| Stored data |
((
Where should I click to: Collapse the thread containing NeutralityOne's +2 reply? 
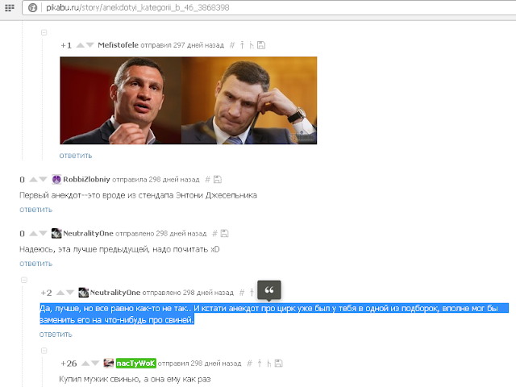24,280
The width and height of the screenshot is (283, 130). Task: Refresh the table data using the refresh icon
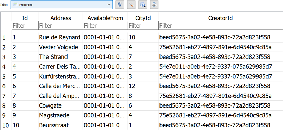tap(119, 5)

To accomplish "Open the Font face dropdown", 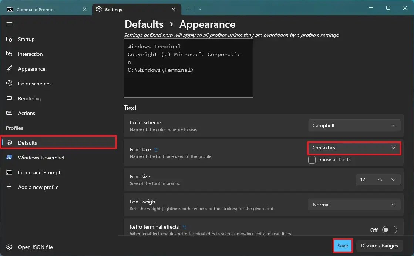I will tap(354, 148).
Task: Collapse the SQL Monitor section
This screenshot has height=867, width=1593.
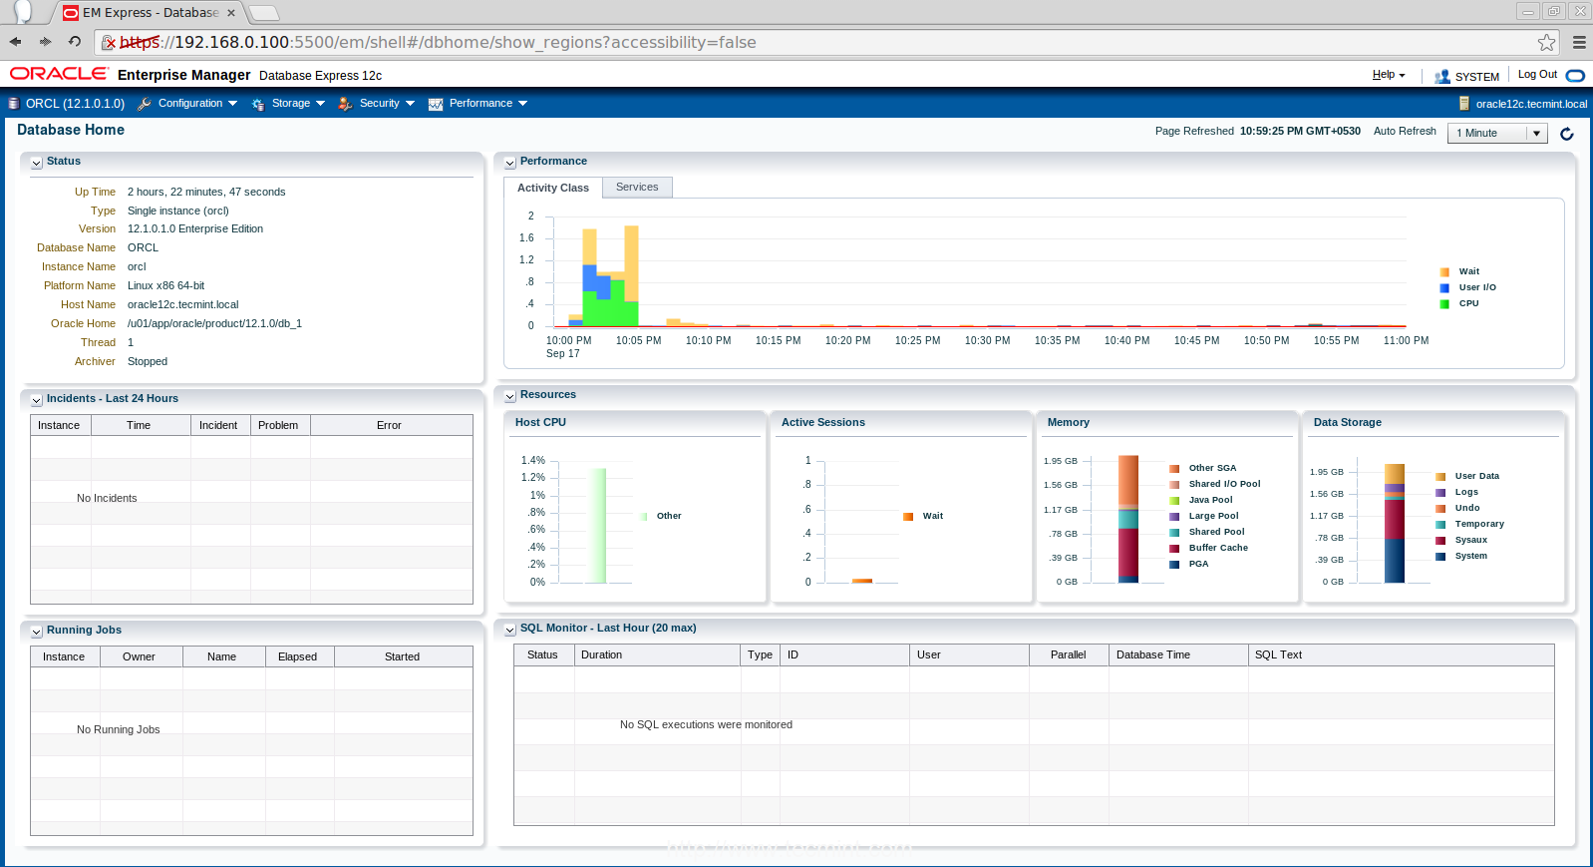Action: coord(509,630)
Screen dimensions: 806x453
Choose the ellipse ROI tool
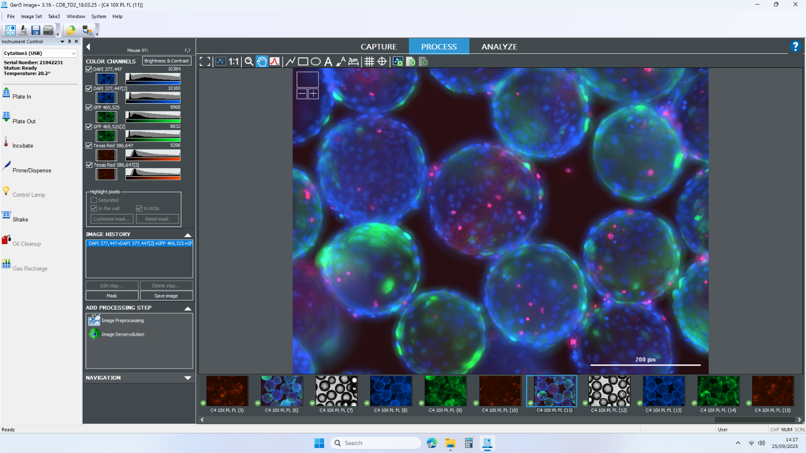316,61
))
| To do |
Your answer must be the exact lines from the one containing "Screen dimensions: 806x453" through the last line of the records above, with both included and no pictures.

| Solution |
Screen dimensions: 806x453
Choose the ellipse ROI tool
316,61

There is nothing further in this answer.